HFC Chairman Mark Meadows said he was “perplexed” that Mulvaney — a former fiscal hawk — was pushing for a bill he likely wouldn’t have voted for during his time in the House. The North Carolina told reporters that Issa’s comment was the “best line I’ve heard in five years.”

“He said, ‘Perhaps what we could do is get 42 of our GOP members to come over and be your deputies and start to change their thinking like you’ve changed your thinking as the director,'” Meadows said. “It was the only time I’ve seen Director Mulvaney quiet and speechless in at least five years.”

Issa said his comments were half in jest, but he feels it could be beneficial for hard-line members to meet with the administration in terms of getting them to negotiate on certain issues.

“I genuinely was suggesting that he get 42 members of the Freedom Caucus and have him over from time to time and talk about the art of the possible,” Issa told The Daily Caller News Foundation. “But I was doing it the way in which everyone in the conference got to enjoy.”

Issa said he hopes that members can learn from Mulvaney’s new perspective and work together with the administration to accomplish their legislative agenda.

“Mulvaney is now in a position from where he has to ask us to do things, and I was trying to humorously bring together the two sides,” Issa said. “We have to understand where my Mick sits right now and help him achieve his goals.
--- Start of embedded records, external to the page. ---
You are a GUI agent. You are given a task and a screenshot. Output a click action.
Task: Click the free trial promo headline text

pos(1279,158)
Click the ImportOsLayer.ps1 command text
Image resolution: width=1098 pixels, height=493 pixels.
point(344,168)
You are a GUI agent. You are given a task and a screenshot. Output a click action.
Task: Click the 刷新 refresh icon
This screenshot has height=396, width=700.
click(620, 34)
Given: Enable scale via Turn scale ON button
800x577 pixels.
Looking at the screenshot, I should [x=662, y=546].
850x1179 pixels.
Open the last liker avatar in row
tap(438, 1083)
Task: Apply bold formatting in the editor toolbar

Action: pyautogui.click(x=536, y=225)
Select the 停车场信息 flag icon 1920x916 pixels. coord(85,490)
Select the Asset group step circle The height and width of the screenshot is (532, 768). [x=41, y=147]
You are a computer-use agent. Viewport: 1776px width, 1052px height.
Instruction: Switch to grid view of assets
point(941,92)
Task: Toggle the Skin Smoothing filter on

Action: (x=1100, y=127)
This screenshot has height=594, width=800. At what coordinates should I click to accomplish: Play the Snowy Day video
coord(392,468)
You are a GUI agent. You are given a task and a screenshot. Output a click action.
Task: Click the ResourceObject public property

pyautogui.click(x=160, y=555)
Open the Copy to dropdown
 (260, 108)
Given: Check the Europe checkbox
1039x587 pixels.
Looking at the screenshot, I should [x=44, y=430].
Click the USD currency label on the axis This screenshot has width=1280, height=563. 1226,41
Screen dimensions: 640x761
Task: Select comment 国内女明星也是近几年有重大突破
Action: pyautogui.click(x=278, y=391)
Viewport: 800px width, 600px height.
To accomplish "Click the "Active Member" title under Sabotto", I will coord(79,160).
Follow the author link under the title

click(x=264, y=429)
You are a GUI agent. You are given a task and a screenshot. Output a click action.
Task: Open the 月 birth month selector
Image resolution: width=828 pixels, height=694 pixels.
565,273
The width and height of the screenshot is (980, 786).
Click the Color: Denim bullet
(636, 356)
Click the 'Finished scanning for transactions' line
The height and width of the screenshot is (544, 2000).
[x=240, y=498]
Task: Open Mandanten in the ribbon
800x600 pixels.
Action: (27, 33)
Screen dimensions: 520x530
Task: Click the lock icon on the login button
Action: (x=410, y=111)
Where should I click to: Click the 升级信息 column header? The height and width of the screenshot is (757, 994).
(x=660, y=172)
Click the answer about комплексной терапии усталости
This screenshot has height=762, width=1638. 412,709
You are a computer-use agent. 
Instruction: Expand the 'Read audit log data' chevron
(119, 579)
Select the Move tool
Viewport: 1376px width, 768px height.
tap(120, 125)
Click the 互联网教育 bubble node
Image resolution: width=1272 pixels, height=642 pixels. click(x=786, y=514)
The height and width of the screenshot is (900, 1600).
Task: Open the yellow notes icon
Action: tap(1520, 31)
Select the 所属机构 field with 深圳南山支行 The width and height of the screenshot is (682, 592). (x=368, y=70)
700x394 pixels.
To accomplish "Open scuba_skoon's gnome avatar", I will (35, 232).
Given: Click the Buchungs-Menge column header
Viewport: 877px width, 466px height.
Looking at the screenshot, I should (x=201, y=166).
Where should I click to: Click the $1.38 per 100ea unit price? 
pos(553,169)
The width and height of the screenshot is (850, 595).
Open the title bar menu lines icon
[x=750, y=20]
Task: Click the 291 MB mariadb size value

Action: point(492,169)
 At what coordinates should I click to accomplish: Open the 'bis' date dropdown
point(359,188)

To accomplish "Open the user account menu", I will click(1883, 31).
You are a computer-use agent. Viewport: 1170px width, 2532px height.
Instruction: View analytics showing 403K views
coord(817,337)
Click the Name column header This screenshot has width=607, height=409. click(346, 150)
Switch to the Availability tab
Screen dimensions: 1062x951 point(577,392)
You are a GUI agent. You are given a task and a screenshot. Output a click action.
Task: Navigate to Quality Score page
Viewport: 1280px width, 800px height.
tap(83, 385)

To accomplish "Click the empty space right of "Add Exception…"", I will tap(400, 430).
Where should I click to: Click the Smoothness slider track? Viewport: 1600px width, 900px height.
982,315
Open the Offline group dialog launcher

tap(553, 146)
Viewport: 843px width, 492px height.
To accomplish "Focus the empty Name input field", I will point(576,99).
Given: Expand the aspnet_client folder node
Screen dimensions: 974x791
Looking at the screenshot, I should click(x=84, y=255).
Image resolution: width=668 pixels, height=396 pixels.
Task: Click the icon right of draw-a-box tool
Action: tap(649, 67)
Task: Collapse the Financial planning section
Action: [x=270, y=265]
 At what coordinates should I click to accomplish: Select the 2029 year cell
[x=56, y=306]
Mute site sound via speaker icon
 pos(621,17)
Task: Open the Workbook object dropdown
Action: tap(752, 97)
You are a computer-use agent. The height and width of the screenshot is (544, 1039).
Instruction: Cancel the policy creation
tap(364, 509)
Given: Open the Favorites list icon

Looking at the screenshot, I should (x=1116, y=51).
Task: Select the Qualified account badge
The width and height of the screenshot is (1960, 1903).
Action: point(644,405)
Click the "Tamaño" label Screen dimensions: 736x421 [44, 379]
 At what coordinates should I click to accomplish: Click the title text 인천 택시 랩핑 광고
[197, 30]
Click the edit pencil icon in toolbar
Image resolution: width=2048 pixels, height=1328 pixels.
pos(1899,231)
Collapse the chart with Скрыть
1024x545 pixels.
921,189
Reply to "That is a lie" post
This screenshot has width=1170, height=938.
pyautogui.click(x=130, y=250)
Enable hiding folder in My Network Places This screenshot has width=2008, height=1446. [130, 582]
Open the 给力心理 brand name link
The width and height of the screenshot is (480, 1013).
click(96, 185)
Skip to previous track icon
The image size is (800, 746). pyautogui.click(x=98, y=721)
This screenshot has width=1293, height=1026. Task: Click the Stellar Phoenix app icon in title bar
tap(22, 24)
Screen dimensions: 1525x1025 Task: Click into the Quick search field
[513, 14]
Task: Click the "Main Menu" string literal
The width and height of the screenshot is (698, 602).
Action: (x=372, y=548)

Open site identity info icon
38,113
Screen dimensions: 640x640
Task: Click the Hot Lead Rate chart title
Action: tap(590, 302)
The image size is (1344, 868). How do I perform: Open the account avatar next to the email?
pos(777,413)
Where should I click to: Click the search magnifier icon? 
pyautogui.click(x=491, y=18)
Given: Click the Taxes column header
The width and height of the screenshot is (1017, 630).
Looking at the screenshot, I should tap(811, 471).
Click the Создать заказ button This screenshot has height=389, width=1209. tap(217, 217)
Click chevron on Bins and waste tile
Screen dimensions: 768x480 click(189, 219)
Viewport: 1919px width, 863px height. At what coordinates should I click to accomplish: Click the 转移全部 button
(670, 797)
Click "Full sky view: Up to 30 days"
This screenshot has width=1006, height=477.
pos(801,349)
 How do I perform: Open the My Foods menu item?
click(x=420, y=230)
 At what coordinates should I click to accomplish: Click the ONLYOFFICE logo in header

He has to recognize that he wouldn’t vote for the current goal, and there has to be some sort of a coming together.”

The California Republican noted that this isn’t the first time he’s seen a conservative member of Congress advocate for a policy that didn’t align with their ideology as a legislator.

“When we had the crash in the TARP bill Vice President [Dick] Cheney — one of the more conservative members of the House when he was here — had to come in and explain why we should give them $800 billion of walking around money with essentially no control,” Issa said. “And the one thing I knew is as he said they are technically saying you should do it, he really was saying you should do it but I would have voted no.”

Mulvaney would not comment on whether he would have voted for the bill. The legislation passed in a 316-90 vote.